RAW DATA below:

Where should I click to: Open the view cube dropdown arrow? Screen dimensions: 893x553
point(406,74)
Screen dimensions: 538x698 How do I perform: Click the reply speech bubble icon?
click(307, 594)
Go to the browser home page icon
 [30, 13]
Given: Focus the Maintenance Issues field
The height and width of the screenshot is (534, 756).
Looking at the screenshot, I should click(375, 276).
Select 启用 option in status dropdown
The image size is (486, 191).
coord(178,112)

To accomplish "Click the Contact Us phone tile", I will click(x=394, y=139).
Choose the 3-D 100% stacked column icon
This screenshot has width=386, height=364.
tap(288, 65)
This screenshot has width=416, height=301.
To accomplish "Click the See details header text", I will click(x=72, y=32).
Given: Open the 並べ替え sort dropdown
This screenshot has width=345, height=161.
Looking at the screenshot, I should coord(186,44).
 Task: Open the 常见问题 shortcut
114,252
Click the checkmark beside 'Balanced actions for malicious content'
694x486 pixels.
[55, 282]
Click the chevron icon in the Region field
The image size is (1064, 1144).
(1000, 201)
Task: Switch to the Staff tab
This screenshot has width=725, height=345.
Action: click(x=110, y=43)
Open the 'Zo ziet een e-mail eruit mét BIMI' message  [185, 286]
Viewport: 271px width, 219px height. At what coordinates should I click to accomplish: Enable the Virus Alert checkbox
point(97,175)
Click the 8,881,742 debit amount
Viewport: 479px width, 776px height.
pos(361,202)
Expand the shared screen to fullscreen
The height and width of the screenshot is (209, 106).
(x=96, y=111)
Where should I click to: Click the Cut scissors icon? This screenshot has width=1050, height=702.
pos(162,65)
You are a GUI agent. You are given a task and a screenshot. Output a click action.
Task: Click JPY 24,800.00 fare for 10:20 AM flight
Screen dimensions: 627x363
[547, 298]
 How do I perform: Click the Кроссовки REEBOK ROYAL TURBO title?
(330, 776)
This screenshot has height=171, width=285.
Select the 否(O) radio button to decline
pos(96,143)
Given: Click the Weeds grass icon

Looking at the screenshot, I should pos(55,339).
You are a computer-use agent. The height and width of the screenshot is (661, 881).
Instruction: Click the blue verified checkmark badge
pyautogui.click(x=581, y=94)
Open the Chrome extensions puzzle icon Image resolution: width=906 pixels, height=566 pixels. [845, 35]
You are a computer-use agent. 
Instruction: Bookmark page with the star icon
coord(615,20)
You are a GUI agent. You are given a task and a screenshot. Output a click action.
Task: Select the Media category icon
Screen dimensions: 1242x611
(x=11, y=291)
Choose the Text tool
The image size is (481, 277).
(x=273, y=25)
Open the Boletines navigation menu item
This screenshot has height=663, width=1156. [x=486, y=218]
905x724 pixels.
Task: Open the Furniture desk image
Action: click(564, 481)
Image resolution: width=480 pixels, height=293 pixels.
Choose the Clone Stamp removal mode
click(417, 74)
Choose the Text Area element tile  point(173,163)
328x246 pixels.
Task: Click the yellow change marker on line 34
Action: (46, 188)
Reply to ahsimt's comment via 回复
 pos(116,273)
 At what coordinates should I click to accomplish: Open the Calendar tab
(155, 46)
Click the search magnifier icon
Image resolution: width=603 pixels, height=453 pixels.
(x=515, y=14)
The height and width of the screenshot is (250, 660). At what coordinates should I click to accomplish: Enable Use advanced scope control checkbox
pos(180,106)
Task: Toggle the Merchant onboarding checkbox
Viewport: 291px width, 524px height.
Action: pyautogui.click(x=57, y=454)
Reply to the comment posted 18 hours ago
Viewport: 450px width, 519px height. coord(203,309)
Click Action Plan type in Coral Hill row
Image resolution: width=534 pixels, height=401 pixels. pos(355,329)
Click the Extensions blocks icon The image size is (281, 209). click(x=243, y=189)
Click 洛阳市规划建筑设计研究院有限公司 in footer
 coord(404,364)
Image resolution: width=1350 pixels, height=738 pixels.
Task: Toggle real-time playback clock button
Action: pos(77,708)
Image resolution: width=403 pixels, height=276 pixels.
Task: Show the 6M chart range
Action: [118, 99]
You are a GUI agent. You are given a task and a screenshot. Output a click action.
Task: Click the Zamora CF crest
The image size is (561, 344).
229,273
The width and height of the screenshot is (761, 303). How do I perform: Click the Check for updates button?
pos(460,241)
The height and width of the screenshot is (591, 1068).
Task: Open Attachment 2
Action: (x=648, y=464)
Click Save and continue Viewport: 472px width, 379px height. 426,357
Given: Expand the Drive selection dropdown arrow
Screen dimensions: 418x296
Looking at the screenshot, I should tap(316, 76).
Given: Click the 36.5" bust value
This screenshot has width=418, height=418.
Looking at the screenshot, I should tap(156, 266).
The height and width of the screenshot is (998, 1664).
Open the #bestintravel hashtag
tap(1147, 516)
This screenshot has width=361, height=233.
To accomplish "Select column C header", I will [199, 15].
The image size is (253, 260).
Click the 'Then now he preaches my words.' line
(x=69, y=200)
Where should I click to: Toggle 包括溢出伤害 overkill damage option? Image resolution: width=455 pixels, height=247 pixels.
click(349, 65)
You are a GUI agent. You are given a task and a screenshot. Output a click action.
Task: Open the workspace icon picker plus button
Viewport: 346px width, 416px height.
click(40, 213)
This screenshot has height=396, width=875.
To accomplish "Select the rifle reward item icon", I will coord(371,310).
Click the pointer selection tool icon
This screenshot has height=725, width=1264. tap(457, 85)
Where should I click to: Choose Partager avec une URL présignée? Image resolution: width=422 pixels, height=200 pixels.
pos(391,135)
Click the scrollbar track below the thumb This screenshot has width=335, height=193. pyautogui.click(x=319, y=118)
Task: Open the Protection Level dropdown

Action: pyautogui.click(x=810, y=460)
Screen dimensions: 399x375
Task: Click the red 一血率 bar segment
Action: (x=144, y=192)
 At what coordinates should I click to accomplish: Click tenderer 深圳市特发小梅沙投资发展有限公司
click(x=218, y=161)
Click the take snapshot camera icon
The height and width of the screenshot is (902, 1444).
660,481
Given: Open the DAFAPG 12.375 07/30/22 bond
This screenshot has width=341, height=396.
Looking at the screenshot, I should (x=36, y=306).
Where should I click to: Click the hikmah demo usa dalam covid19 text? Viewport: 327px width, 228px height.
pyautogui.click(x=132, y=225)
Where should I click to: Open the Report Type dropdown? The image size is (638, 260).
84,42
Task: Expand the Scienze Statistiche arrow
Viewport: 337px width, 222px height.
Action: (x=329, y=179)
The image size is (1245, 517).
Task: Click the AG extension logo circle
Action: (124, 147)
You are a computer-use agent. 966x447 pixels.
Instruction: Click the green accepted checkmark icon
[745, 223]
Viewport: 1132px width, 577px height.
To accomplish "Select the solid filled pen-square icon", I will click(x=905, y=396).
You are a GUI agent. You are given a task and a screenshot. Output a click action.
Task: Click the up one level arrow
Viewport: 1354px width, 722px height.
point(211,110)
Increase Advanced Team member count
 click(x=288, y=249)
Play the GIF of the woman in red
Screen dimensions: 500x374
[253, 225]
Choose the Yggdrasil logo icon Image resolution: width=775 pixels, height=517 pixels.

End of RAW DATA.

Taking the records above, retype every line from the one with "Screen dimensions: 538x698" down to the one with "Open the Chrome", exactly and with nothing else.

Screen dimensions: 538x698 How do I perform: Click the reply speech bubble icon?
click(307, 594)
Go to the browser home page icon
 [30, 13]
Given: Focus the Maintenance Issues field
The height and width of the screenshot is (534, 756).
Looking at the screenshot, I should click(375, 276).
Select 启用 option in status dropdown
The image size is (486, 191).
coord(178,112)

To accomplish "Click the Contact Us phone tile", I will click(x=394, y=139).
Choose the 3-D 100% stacked column icon
This screenshot has width=386, height=364.
tap(288, 65)
This screenshot has width=416, height=301.
To accomplish "Click the See details header text", I will click(x=72, y=32).
Given: Open the 並べ替え sort dropdown
This screenshot has width=345, height=161.
Looking at the screenshot, I should coord(186,44).
 Task: Open the 常见问题 shortcut
114,252
Click the checkmark beside 'Balanced actions for malicious content'
694x486 pixels.
[55, 282]
Click the chevron icon in the Region field
The image size is (1064, 1144).
(1000, 201)
Task: Switch to the Staff tab
This screenshot has width=725, height=345.
Action: click(x=110, y=43)
Open the 'Zo ziet een e-mail eruit mét BIMI' message  [185, 286]
Viewport: 271px width, 219px height. At what coordinates should I click to accomplish: Enable the Virus Alert checkbox
point(97,175)
Click the 8,881,742 debit amount
Viewport: 479px width, 776px height.
pos(361,202)
Expand the shared screen to fullscreen
The height and width of the screenshot is (209, 106).
(x=96, y=111)
Where should I click to: Click the Cut scissors icon? This screenshot has width=1050, height=702.
pos(162,65)
You are a GUI agent. You are given a task and a screenshot. Output a click action.
Task: Click JPY 24,800.00 fare for 10:20 AM flight
Screen dimensions: 627x363
[547, 298]
 How do I perform: Click the Кроссовки REEBOK ROYAL TURBO title?
(330, 776)
This screenshot has height=171, width=285.
Select the 否(O) radio button to decline
pos(96,143)
Given: Click the Weeds grass icon

Looking at the screenshot, I should pos(55,339).
You are a computer-use agent. The height and width of the screenshot is (661, 881).
Instruction: Click the blue verified checkmark badge
pyautogui.click(x=581, y=94)
Open the Chrome extensions puzzle icon Image resolution: width=906 pixels, height=566 pixels. [845, 35]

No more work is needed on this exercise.